Required action » For the data below, report how many lines contain the string "computer" and write nothing more.

── Dataset entries ──

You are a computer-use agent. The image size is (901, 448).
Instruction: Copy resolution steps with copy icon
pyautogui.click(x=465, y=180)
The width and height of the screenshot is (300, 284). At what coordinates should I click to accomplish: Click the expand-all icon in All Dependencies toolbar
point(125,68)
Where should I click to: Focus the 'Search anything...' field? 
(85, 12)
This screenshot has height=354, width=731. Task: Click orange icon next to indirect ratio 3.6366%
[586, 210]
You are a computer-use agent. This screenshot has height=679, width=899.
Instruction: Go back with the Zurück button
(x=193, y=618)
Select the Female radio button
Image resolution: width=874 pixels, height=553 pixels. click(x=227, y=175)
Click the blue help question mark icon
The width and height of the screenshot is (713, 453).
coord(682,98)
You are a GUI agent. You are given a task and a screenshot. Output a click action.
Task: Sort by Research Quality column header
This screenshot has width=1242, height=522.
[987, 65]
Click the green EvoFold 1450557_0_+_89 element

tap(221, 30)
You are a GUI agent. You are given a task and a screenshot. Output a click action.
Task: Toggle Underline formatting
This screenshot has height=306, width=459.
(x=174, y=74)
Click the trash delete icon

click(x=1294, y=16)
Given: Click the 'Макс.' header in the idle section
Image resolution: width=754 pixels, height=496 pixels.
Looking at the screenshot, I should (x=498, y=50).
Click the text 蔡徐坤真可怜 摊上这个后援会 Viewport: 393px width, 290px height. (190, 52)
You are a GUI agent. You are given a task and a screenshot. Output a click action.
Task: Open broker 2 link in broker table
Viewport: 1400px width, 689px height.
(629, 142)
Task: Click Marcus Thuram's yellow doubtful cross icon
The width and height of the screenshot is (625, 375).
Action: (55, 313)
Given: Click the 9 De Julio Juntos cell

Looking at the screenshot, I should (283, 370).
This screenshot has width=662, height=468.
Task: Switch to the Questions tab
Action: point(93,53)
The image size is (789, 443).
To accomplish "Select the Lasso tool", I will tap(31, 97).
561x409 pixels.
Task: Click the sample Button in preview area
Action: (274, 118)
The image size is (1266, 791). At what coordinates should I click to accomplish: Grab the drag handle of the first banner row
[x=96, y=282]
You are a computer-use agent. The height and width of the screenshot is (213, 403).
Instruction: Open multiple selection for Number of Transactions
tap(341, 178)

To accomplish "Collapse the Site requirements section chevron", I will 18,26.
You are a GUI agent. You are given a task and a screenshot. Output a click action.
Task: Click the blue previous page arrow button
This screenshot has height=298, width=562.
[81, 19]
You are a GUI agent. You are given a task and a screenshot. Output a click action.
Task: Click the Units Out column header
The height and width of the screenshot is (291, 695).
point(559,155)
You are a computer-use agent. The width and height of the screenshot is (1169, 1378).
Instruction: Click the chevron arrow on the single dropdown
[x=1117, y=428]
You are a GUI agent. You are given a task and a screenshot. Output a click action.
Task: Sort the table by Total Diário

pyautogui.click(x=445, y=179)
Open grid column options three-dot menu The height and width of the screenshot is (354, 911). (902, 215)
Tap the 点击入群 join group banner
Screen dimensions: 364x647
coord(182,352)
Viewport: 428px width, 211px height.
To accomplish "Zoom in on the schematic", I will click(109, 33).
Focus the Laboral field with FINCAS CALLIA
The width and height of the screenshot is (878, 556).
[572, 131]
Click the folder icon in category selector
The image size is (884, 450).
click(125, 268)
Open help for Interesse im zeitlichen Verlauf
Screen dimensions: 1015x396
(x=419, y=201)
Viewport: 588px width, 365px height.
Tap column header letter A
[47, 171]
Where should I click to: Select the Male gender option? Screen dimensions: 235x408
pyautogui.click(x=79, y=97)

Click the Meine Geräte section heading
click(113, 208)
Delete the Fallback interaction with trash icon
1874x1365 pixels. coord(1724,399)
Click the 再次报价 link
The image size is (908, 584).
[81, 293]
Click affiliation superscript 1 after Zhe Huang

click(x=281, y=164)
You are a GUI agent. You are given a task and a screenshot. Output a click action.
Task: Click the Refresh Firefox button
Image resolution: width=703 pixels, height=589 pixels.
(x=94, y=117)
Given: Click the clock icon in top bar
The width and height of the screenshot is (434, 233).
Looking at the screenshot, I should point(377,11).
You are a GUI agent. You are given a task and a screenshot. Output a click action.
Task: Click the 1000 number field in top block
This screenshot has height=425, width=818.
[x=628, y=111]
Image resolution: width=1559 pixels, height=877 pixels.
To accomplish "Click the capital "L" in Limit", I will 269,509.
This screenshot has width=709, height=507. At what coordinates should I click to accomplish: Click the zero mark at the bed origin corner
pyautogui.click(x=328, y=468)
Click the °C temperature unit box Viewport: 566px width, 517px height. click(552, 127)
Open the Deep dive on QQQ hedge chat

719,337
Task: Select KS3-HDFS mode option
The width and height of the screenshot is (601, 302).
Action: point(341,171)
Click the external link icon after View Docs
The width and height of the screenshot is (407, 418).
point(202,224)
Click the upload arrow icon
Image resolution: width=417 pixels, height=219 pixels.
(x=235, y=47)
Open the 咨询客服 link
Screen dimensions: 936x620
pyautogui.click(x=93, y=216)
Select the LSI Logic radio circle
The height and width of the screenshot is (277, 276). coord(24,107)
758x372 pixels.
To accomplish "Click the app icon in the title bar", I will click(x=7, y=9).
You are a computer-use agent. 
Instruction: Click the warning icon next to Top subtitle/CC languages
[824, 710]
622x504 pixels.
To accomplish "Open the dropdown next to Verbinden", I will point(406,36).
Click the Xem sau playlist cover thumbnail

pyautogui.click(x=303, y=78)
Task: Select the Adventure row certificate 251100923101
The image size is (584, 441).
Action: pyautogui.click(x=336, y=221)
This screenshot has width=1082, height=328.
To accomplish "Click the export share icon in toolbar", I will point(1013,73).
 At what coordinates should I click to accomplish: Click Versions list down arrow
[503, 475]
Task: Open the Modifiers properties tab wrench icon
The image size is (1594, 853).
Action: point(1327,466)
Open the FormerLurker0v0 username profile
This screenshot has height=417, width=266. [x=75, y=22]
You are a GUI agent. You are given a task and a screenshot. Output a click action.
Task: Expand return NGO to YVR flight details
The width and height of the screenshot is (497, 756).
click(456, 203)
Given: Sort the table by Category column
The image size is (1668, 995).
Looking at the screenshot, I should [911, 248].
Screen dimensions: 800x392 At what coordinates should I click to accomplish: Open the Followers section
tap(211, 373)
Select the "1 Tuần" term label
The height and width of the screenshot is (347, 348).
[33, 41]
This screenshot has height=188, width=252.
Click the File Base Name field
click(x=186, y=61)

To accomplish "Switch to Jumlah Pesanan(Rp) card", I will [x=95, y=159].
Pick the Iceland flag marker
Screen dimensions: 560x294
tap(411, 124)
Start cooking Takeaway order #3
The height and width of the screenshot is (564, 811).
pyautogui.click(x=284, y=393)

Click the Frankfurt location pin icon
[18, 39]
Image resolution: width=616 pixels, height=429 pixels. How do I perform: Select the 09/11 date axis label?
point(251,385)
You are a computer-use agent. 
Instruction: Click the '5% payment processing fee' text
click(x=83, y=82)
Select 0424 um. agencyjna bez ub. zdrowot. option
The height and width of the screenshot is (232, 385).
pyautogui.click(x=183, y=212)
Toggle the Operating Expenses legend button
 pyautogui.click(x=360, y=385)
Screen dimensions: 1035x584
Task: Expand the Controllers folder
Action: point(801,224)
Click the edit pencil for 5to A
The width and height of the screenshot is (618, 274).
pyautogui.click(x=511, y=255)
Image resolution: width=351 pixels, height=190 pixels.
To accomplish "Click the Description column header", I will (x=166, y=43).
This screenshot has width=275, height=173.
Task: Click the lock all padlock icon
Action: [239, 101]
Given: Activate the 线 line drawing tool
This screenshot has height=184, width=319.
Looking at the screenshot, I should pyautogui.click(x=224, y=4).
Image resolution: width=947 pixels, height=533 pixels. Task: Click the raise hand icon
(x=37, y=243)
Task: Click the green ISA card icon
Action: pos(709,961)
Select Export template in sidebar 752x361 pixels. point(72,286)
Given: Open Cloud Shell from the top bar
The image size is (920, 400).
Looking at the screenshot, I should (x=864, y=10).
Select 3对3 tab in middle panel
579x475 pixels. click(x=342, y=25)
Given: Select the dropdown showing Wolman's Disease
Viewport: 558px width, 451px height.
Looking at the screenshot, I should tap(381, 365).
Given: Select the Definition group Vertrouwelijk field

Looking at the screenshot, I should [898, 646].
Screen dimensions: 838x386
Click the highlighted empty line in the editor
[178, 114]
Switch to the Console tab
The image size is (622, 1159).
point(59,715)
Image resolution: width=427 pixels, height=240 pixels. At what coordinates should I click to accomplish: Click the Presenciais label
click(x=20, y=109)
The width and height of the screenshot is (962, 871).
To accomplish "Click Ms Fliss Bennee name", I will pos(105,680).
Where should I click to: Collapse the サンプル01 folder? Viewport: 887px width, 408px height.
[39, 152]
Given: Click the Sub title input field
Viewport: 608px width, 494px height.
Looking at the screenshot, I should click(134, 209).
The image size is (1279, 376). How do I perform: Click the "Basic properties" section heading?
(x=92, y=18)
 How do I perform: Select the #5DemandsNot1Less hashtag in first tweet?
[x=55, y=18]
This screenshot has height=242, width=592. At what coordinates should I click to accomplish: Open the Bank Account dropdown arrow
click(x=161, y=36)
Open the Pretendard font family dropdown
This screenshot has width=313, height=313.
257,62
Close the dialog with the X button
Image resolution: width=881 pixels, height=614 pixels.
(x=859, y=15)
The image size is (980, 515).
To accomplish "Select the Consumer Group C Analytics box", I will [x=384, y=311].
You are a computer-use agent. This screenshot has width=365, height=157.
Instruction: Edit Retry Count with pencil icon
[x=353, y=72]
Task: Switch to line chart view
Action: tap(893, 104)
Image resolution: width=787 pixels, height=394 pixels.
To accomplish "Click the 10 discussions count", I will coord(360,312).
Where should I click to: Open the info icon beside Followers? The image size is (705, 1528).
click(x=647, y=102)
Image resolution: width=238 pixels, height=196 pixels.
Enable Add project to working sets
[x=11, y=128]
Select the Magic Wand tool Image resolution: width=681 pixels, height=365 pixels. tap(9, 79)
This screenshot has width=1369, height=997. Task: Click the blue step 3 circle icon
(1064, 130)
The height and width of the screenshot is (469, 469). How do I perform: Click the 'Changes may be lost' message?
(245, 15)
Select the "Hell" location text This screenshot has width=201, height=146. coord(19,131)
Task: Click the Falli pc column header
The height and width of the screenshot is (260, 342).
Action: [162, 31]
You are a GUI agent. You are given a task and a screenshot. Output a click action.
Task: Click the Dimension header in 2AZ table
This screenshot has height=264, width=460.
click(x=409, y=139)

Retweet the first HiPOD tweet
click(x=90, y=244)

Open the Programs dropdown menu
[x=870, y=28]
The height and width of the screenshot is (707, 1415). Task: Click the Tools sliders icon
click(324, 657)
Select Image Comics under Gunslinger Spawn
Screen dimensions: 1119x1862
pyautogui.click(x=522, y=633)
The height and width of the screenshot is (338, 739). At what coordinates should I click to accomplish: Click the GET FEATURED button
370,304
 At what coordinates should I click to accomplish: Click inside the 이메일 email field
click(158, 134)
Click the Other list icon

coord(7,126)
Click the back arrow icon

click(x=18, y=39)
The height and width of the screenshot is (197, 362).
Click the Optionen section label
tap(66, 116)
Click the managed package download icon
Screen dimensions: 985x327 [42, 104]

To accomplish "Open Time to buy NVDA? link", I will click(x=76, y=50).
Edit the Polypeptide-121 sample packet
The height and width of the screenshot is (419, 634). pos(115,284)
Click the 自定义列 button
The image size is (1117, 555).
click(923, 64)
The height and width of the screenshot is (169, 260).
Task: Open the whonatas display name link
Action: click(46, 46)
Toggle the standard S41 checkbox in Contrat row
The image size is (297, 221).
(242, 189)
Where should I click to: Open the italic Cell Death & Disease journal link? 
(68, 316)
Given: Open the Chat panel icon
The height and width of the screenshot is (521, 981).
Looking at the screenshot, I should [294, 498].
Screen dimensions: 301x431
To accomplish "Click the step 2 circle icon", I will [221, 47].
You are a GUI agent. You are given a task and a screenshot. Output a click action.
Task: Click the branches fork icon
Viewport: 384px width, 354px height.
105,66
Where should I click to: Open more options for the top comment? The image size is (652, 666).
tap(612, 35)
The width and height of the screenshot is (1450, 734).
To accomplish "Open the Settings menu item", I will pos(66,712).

───

Written answer » 7